France Télévision : la nomination de Bompard repoussée
« C’est un vent de panique et de colère qui a secoué l’Elysée tout ce week-end », rapporte notre confrère Renaud Revel dans un article sur la nomination d’Alexandre Bompard à la tête de France Télévisions. Il explique que la publication dans la presse d’informations précises sur ce dossier « a déclenché une tornade à l’Elysée et obligé Nicolas Sarkozy à réagir au quart de tour ».

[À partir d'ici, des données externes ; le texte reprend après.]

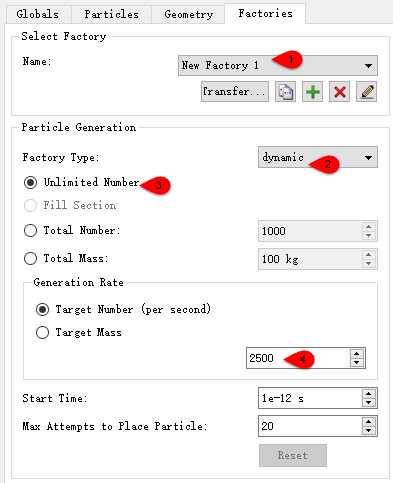Image resolution: width=393 pixels, height=483 pixels.
Task: Rename factory with the pencil icon
Action: (366, 92)
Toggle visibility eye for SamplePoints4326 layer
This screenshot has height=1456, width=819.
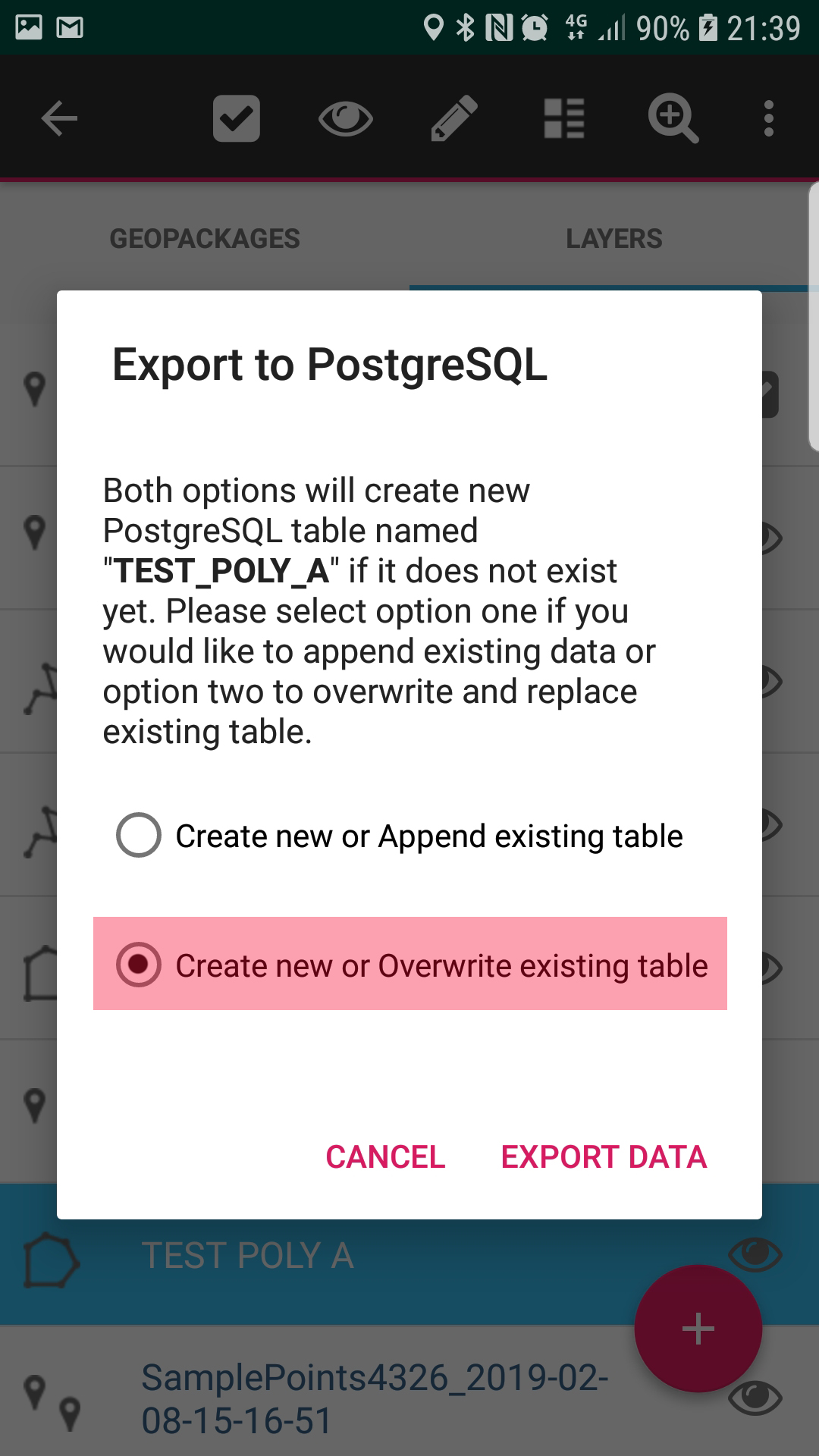755,1397
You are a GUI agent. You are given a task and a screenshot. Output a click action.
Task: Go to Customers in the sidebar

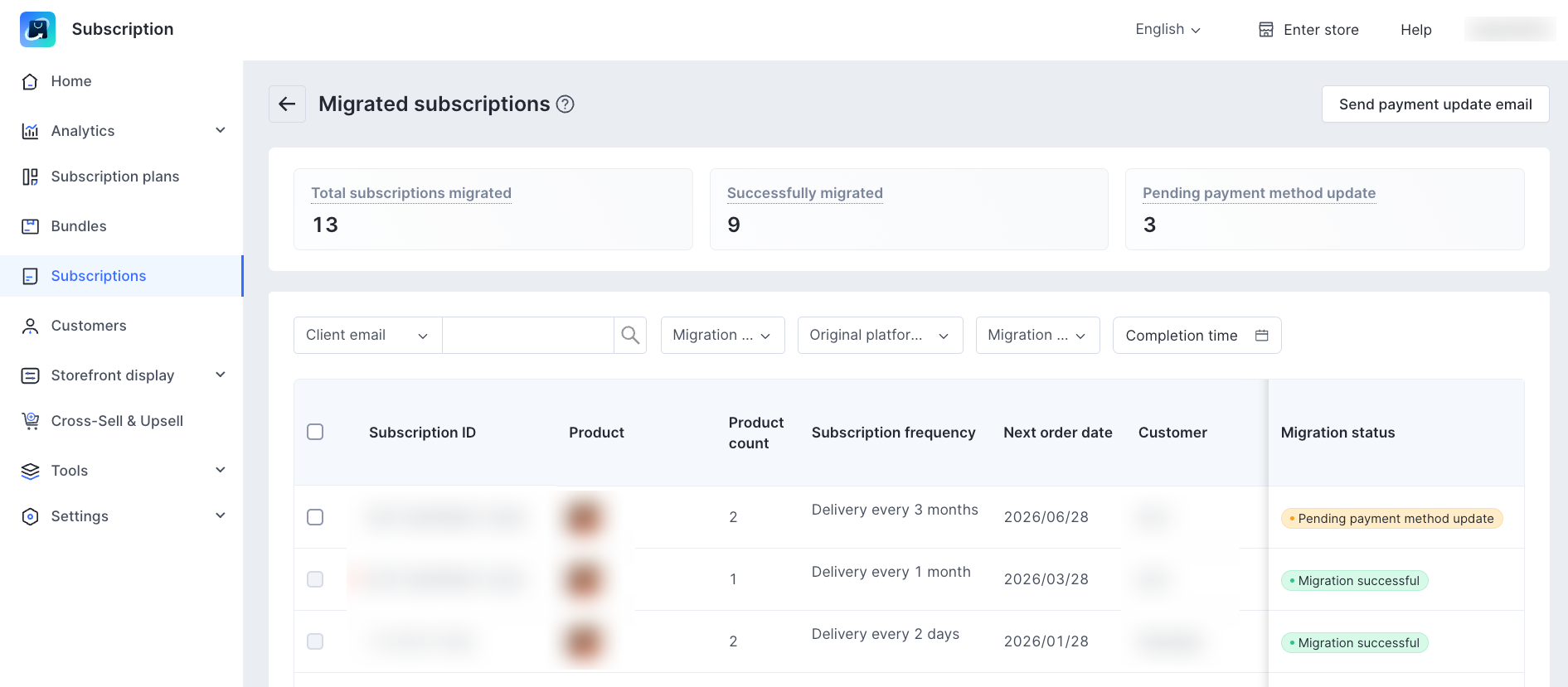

« Rendu furieux par la tonalité critique d’un certain nombre d’articles, (dont un publié sur le site Médiapart) et par de nombreuses fuites en direction de la presse, le chef de l’Etat a convoqué samedi soir à la Lanterne une réunion de crise à laquelle ont participé un poignée de conseillers du président, ainsi qu’un représentant du groupe Lagardère dont Alexandre Bompard est le salarié, peut-on lire sur le site de « L’Express ». Sarkozy a tonné. Furieux, il a reproché à ceux qui sont aux premières loges de ce dossier de s’être trop agité, d’avoir trop parlé avant que son choix ne soit définitivement annoncé.
Houleuse, cette réunion s’est achevée sur une consigne stricte: plus un mot à l’extérieur ! Et sur une décision: je sursoie à toute nomination. » Après l’affaire « Copé » favorable au maintien de la publicité avant 20 heures sur France Télévisions et l’affaire « Courbit » sur la rachat de France Télévision Publicité, l’affaire « Bompard » porte un nouveau discrédit sur le management de Nicolas Sarkozy.